SPD will im Wahlkampf mit Mindestlohn für alle Branchen werben
Die SPD will den Streit um den Mindestlohn zum Wahlkampfthema bei den Landtagswahlen machen. Vorläufiges Ziel der Roten sei ein Mindestlohn für zehn weiter Branchen. Man sei sich aber sicher, dass ein flächendeckender, allgemeingültiger Mindestlohn irgendwann ebenfalls umgesetzt werden.
Entsprechendes kündigte der SPD-Fraktionsvorsitzende im Bundestag, Peter Struck, in einem Gespräch mit der „Rheinischen Post“ (Samstagausgabe) an. Die SPD werde für eine Lohnuntergrenze kämpfen. „Zehn Branchen stehen mit konkreten Anträgen vor der Tür, die in das Entsendegesetz aufgenommen werden wollen und einen Mindestlohn fordern. Insofern geht es ab März erst richtig los“, sagte Struck. Es könne nicht sein, dass der Staat Menschen den Unterhalt finanziere, weil der Lohn nicht zum Leben reiche, so Struck. Das Thema werde sich über die nächsten Landtagswahlen im Frühjahr hinziehen.

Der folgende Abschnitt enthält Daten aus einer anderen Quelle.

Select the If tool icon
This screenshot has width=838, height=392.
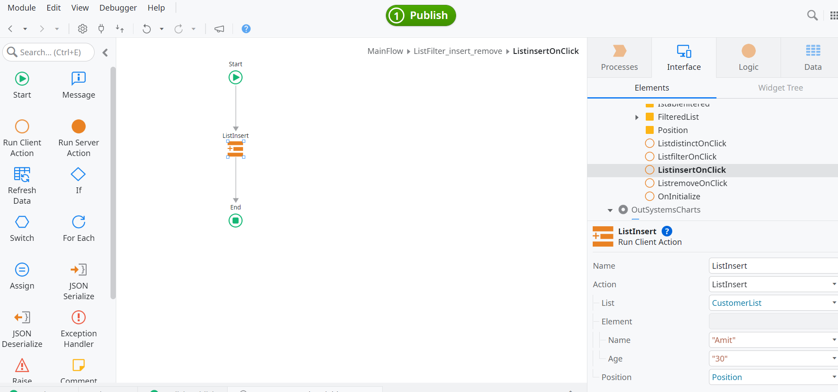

Nach Meinung des neuen Chefs des Instituts für Arbeitsmarkt- und Berufsforschung (IAB) wird es zur Einführung eines allgemeinen Mindestlohns in Deutschland kommen. „Wir werden einen allgemeinen gesetzlichen Mindestlohn bekommen. Da bin ich mir sicher“, sagte Joachim Möller der „Frankfurter Rundschau“ (Samstagausgabe). Die Höhe sollte sich „an der Grundsicherung, also `Hartz IV`, orientieren mit einem Aufschlag, um das Lohnabstandsgebot nicht zu verletzen“, sagte der Direktor des Forschungsinstituts der Bundesagentur für Arbeit. Aushandeln könne diesen Mindestlohn ähnlich wie in Großbritannien ein Gremium aus Arbeitgebern, Gewerkschaften und Wissenschaftlern. „Damit ließe sich der Mindestlohn auch vor populistischen Eingriffen vor
Wahlen schützen“.
Die private Postbranche hat den vom Bundestag beschlossenen Mindestlohn für Briefzusteller erneut scharf kritisiert. Die Einführung des Mindestlohns sei „ein abenteuerlicher Akt der Verbiegung von rechtlichen Grundlagen“ gewesen, sagte Florian Gerster, Präsident des Arbeitgeberverbandes Neue Brief- und Zustelldienste, der in Hannover erscheinenden „Neuen Presse“ (Samstagausgabe). Die Bundesregierung habe sich massiv in den Wettbewerb eingemischt. „Deutsche Post und ver.di sind mit Unterstützung des Bundesarbeitsministeriums kartellartig vorgegangen“, sagte Gerster. „In unseren Unternehmen werden im Durchschnitt 7,33 Euro gezahlt“, sagte er. Lohnsprünge von fast 30 Prozent seien nicht zu verkraften.
Sein Verband strebe nun einen eigenen Mindestlohntarifvertrag an - und zwar für spezielle „Mehrwertdienste“, die die Post nicht anbiete: etwa die Post beim Kunden nach 17.00 Uhr abholen und am nächsten Tag bis 12.00 Uhr zustellen. Dies seien „normierte Dienste“, die die privaten Konkurrenten weiter erbringen könnten. „Wir wollen unser Kerngeschäft fortsetzen und ausbauen“, kündigte Gerster an.
Unionsfraktionschef Volker Kauder warnte vor einer Signalwirkung des Post-Mindestlohns für andere Branchen. „Es kann nicht sein, dass 9,80 Euro die Stunde zur Richtschnur werden für Mindestlöhne in anderen Branchen“, sagte Kauder der „Bild am Sonntag“. „Wir sind gegen einen flächendeckenden gesetzlichen Mindestlohn und für die klare Anerkennung der Tarifautonomie.“
DCRS meint: Es ist zu erwarten, dass viele Unternehmen wie die Axel Springer AG auf einen Mindestlohn reagieren werden. Dann haben wir noch mehr Arbeitslose, chancenlose, von ALG und Hartz IV bevormundete Bürger.